Hank Leininger wrote:
> [...]
>
> Where we are: main things investigated:
>
> - Similar exploitation toolkits / operator-behavior in other packages?
>
> [...]
>
> - Output is manageable; able to rule out all hits not part of the
> actual xz-utils backdoors as false positives.
>
This is what I would expect: the backdoor dropper appears to have been
specifically developed for xz-utils, but could /possibly/ be adaptable
to other compression tools. This is a much narrower field to search
than "every package in the distribution" and the potentially reusable
"smoking gun" parts (the stage2 and actual blob) were hidden in a way
that no scanner could plausibly find.
That said, it would be possible to hide a similar backdoor in another
package and use the /installed/ xz to unpack it, but this would (again)

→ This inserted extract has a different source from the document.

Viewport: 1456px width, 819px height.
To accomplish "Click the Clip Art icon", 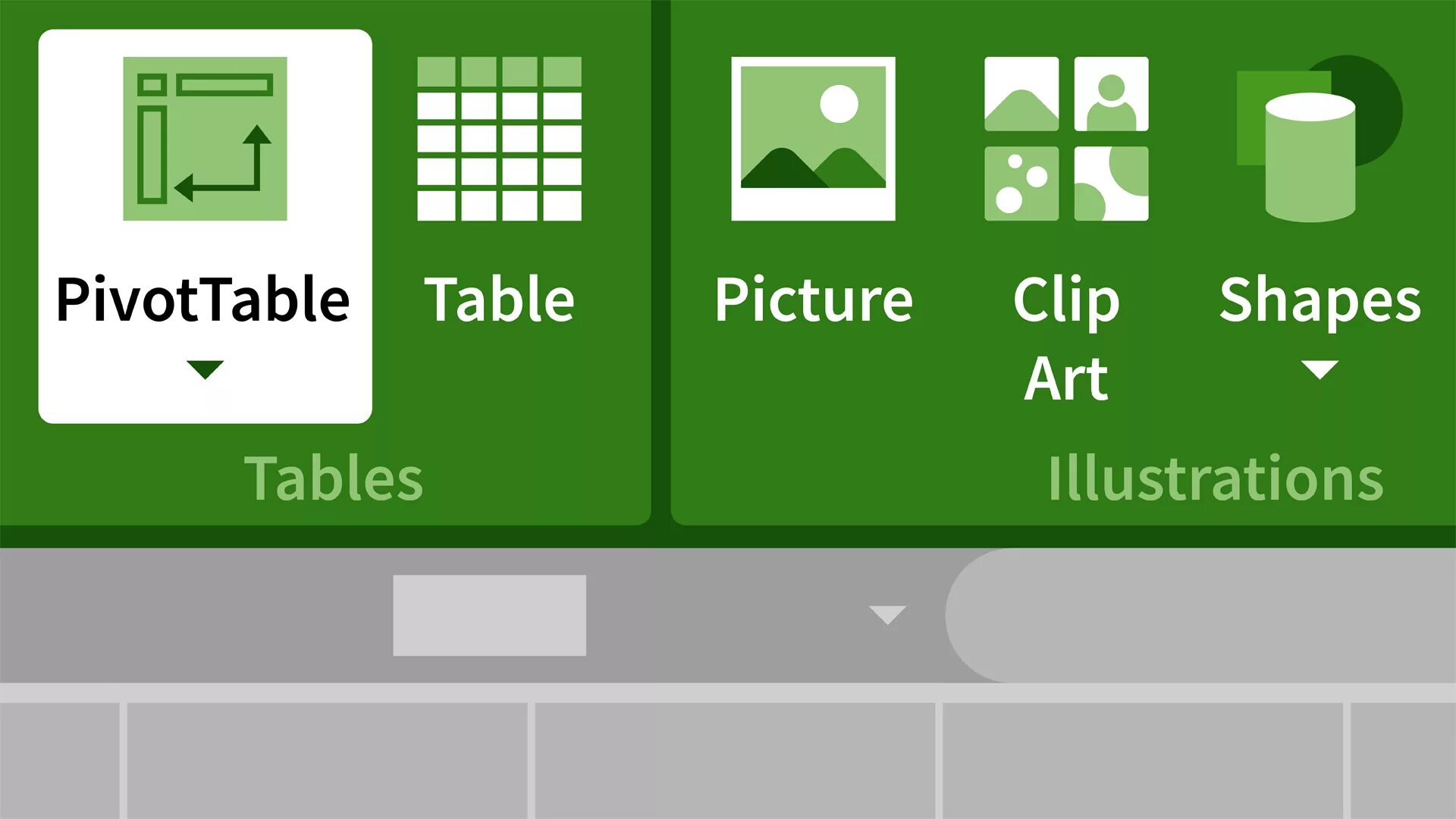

require very different patterns in the outermost dropper layers, since
the backdoor would have to be hidden somehow in another file type. Most
packages will not have xz files in their testsuites. While I do not
believe that there are more backdoors to find, the chances of any string
match based on this one finding another are tiny.
> - Examine the provenance of every .m4 in every package unpacked above
>
> [...]
> - Big TODOs here are to implement fuzzy hashing when we don't have
> a perfect match, so that we can pick the best knowngood candidate
> to offer a diff against and to group the unknowns amongst
> themselves, and something to facilitate tracking of diff-review
> (CSV or another sqlite DB that tracks review status?), and then
> to actually read all the diffs (currently only spot-checked).
>
You might get better results by indexing macro definitions found in *.m4
files, instead of trying to fuzzily hash the files. The interesting
comparison is then different definitions of macros with the same name.
> - Compare decompression of xz-utils vs other compatible tools
>
> - Just to check for some obvious Thompsonesque weird machine where
> xz injects malicious .c code into a tarball it unpacks, etc. Very
> unlikely to find anything.
>
While I agree that this is unlikely, the crackers missed an
opportunity: many (most?) modern Linux kernels are compressed using xz,
which means that a Thompsonesque attack could binary-patch a freshly
built kernel while compressing vmlinux to make vmlinuz. (The last time
I watched a kernel build, Linux is first linked to produce a kernel
image ("vmlinux"), which is then compressed and attached to a
decompression stub to produce the final bootable image ("vmlinuz").)
Accomplishing such an attack with a weird machine is /very/ unlikely.
Having the inserted blob target xz itself would make far more sense, and
the blob from this backdoor (according to reports so far) only targets sshd.
> - Found nothing except some minor bugs in other decompressors (will
> submit upstream bugs, but low priority).
>
I expect that you will find nothing here, but if you are paranoid
enough, patching the Linux build process to run a similar comparison on
common distribution kernels might be interesting. You would want to
ensure that decompressing the compressed kernel image (preferably with a
standalone decompressor derived from the xz-embedded used in Linux's
decompression stub) yields the original uncompressed kernel image.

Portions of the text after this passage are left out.